Most of the day's activity took place outside the legislative chambers. News conferences in various parts of the Capitol highlighted the state flag, one of the major issues of last year's session, and the HOPE Scholarship program, expected to be a hot topic this year.

The recently formed Southern Heritage Political Action Committee released a "Deck of Shame," playing cards picturing legislators who voted last year for a flag referendum without the 1956 flag, dominated by the Confederate battle emblem.

In March, Georgia voters will decide between the flag adopted last year, modeled after the first Confederate national banner, and the flag sponsored by former Gov. Roy Barnes and approved by the General Assembly in 2001.

"A referendum on the state flag is not acceptable unless the 1956 flag is an option," said William Lathem, spokesman for the heritage group.

The heads of the House and Senate Higher Education committees previewed upcoming legislation to preserve HOPE from a financial crunch projected to hit the popular program within several years.

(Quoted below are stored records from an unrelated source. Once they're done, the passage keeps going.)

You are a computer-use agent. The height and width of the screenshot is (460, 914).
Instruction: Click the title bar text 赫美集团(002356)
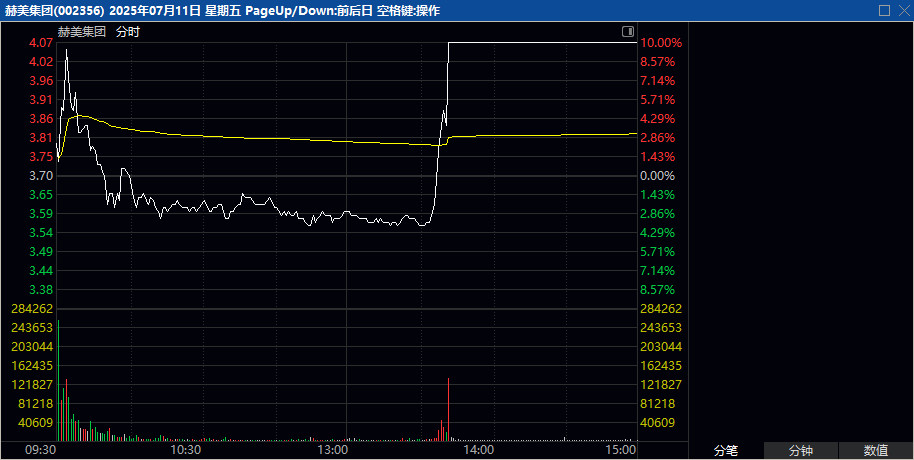coord(55,10)
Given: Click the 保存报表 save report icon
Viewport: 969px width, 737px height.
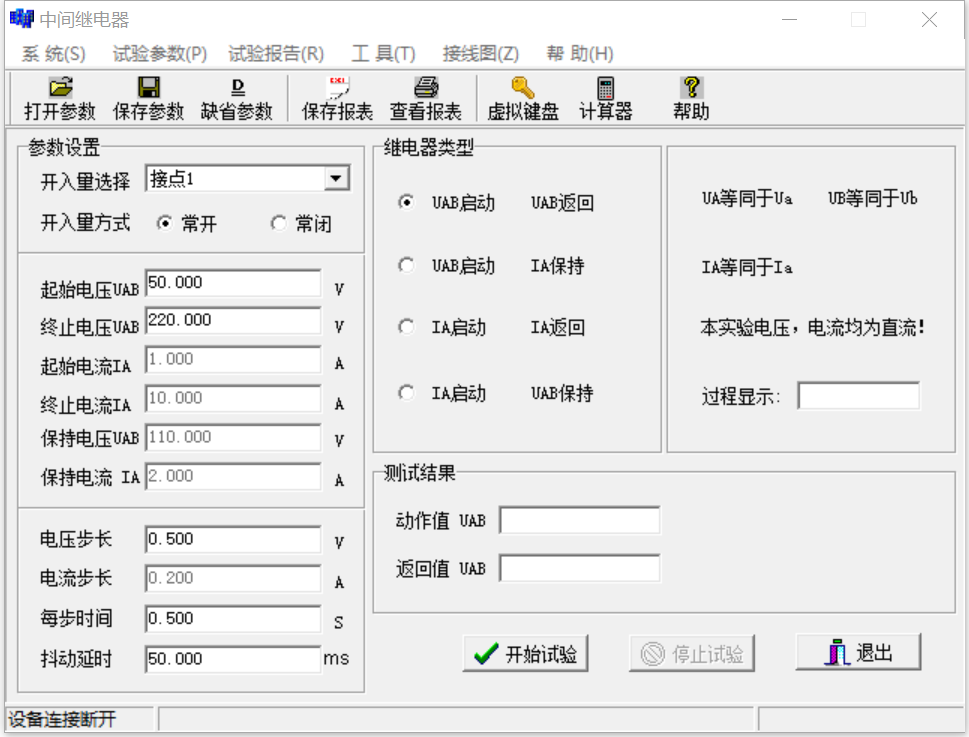Looking at the screenshot, I should [338, 88].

Under the bill, the product of a study committee that examined the issue last fall, the scholarships no longer would cover books and fees.

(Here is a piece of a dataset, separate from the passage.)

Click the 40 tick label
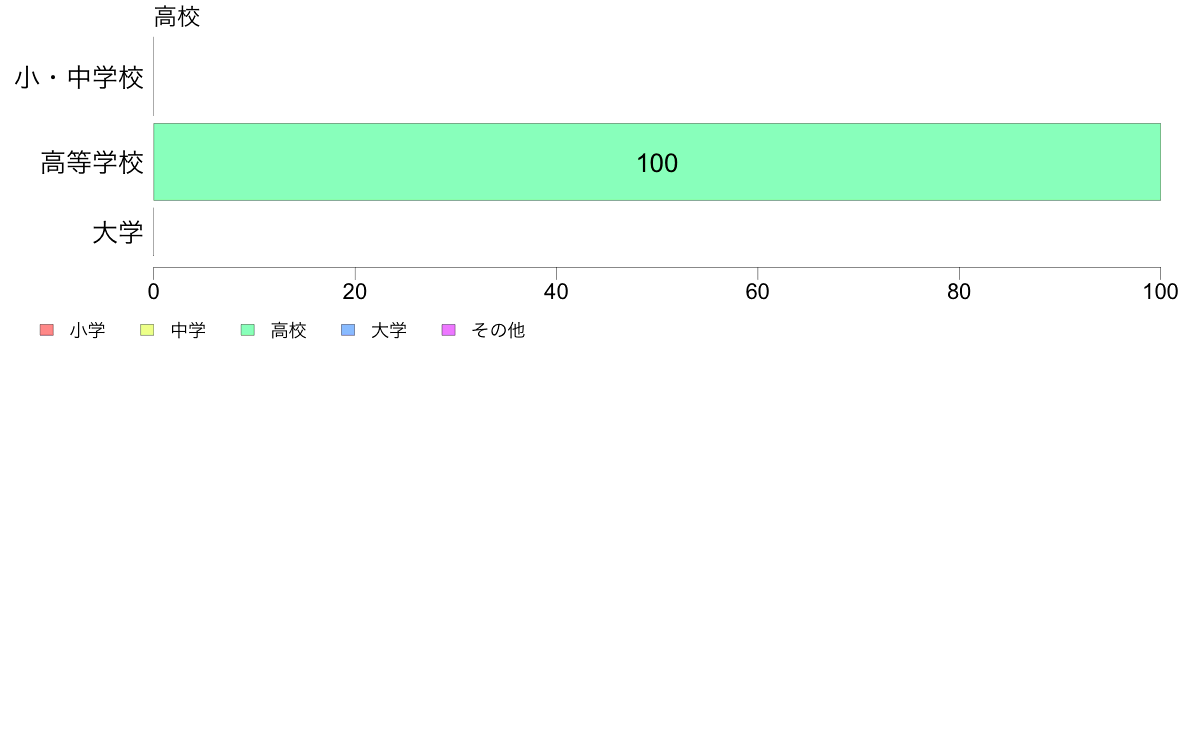This screenshot has height=736, width=1188. 556,292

The measure also will call for standardizing grading systems across Georgia so the "B" average required of high school students applying for HOPE would mean the same everywhere.

The legislation is not expected to set a minimum SAT score for HOPE eligibility, an idea being pushed by Mr. Perdue. But the bill won't necessarily be the last word on saving HOPE, said Sen. Bill Hamrick, R-Douglasville, the chairman of the Senate Higher Education Committee and a co-chairman of the study panel.

Two issues also expected to be at the forefront this year already appear to be on the fast track.

On Monday, Mr. Perdue and Lt. Gov. Mark Taylor, a Democrat, shared a platform urging lawmakers to end Georgia's status as the only state in the nation without a felony law against child endangerment.

"It is a tool that we as a state need to make our children safer," Mr. Taylor said.

If Democrats and Republicans work together rather than competing for credit in an election year, the legislation likely would enjoy smooth sailing.

Another Perdue priority cleared the Senate Rules Committee on Monday when the panel approved a constitutional amendment that would allow religious groups to use state funds for social services.

The measure faces longer odds than the child-endangerment bill. House Democratic leaders, who blocked a similar proposal last year, have expressed concern that allowing tax money to go to faith-based organizations could cross the constitutional barrier separating religion and government.

In floor sessions that lasted slightly longer than an hour, the two chambers adopted a schedule aimed at wrapping up the session by the end of March. Most Wednesdays, at least until mid-February, will be set aside for committee meetings that don't count against the 40-day limit of "legislative days."